RuO2 nanoparticles anchored on g-C3N4 as an efficient bifunctional electrocatalyst for water splitting in acidic media.

Abstract

The electrolysis of water, particularly proton exchange membrane (PEM) water electrolysis, holds great promise for hydrogen production in industry. However, the catalyst used in this process is prone to dissolution in acidic environments, making it imperative to develop cost-effective, highly efficient, and acid-stable electrocatalytic materials to overcome this challenge and enable large-scale application of PEM water electrolysis technology. Herein, we prepared ruthenium oxide (RuO2)/graphitic carbon nitride (g-C3N4) composites (RuO2/C3N4) via a combination of sol-gel and annealing methods.

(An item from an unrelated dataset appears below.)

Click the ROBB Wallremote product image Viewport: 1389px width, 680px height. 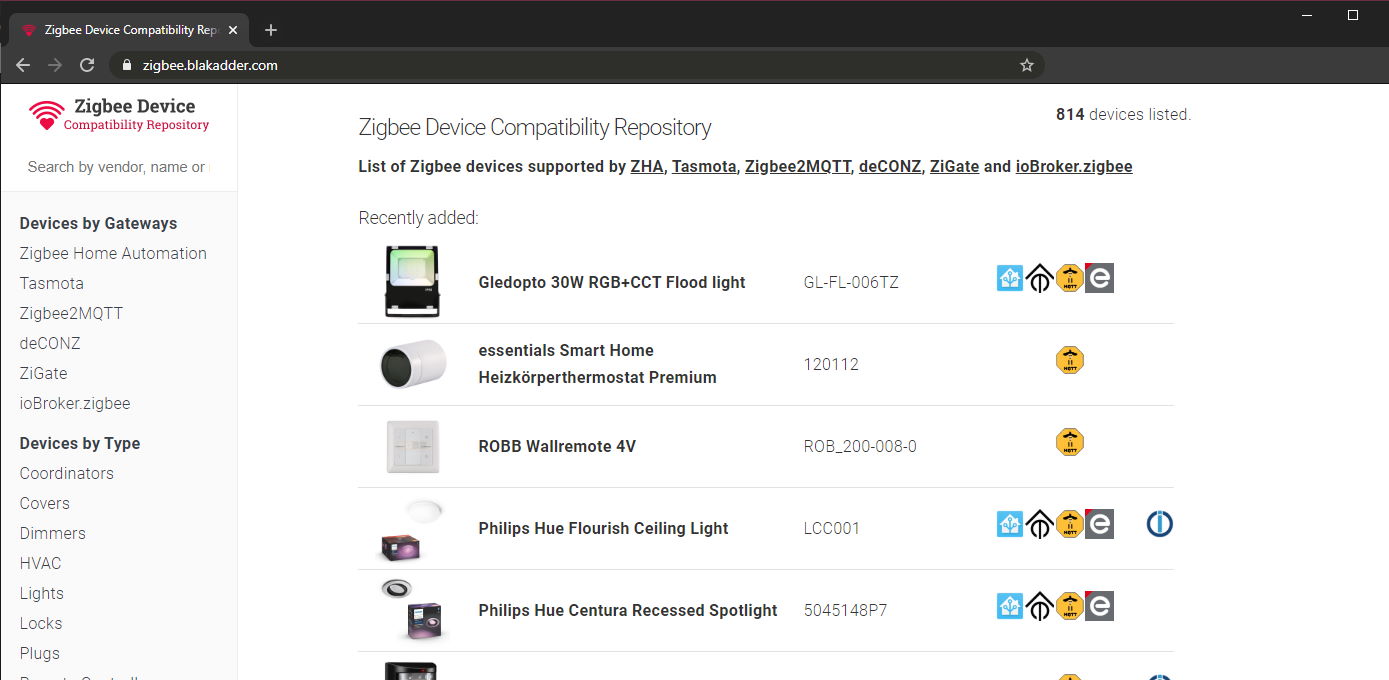[x=412, y=446]
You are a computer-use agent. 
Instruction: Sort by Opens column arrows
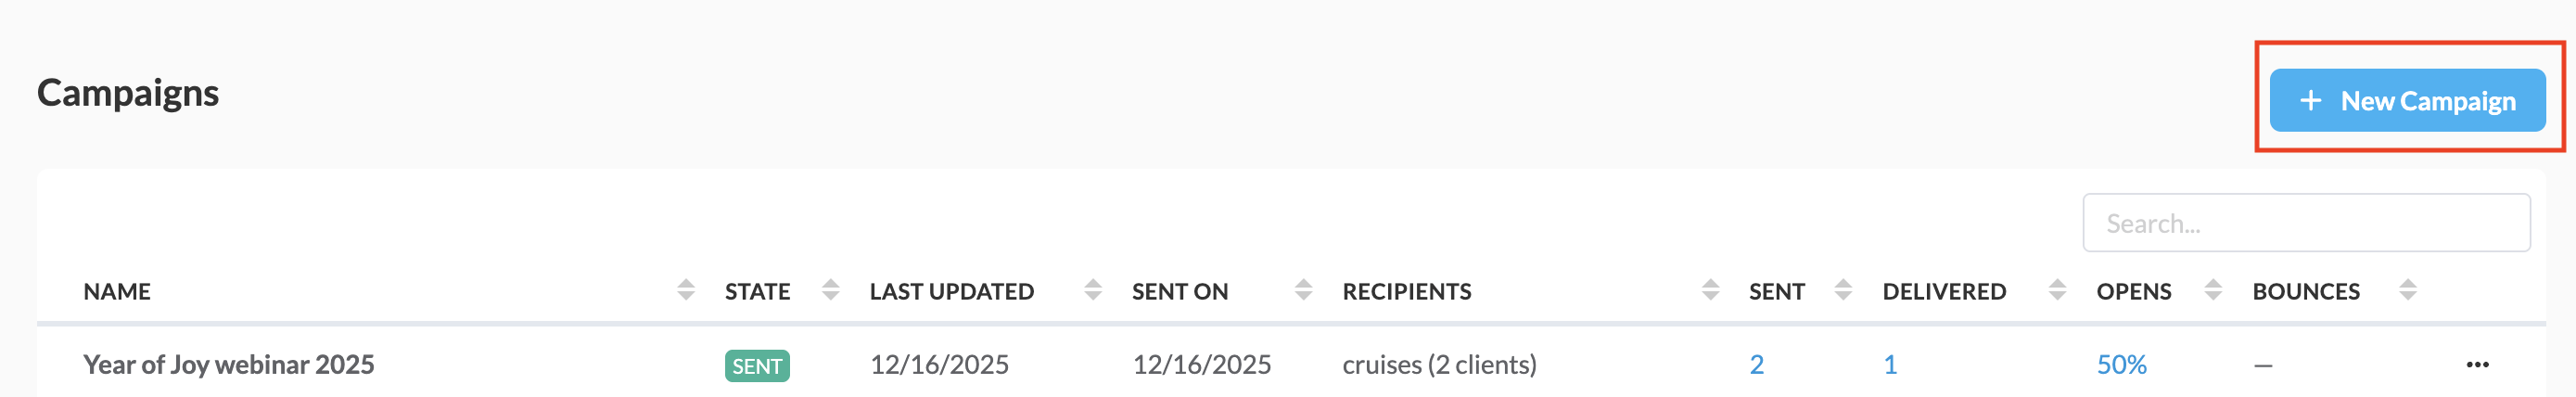pos(2213,290)
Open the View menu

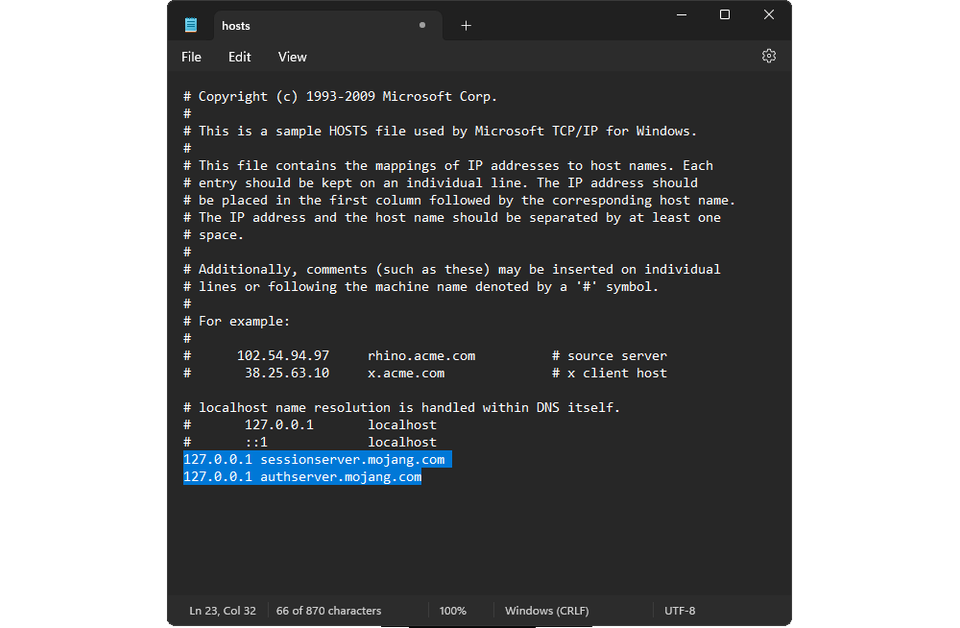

The g-C3N4 provides a large surface area, while RuO2 is uniformly deposited on the g-C3N4 surface. The interaction between g-C3N4 and RuO2 stabilizes the RuO2 nanoparticles and enhances long-term water oxidation stability. This unique structure and the combined advantages of RuO2 and g-C3N4 yield exceptional electrocatalytic activity toward both the oxygen evolution reaction (OER, 240 mV@10 mA cm-2) and the hydrogen evolution reaction (HER, 109 mV@10 mA cm-2), with excellent durability (over 28 h), and a cell voltage of 1.607 V at 10 mA cm-2 when used in an RuO2/C3N4||RuO2/C3N4 electrolyzer. This study highlights the efficacy of the g-C3N4 support method in designing highly stable Ru-based OER electrocatalysts for efficient acidic water splitting.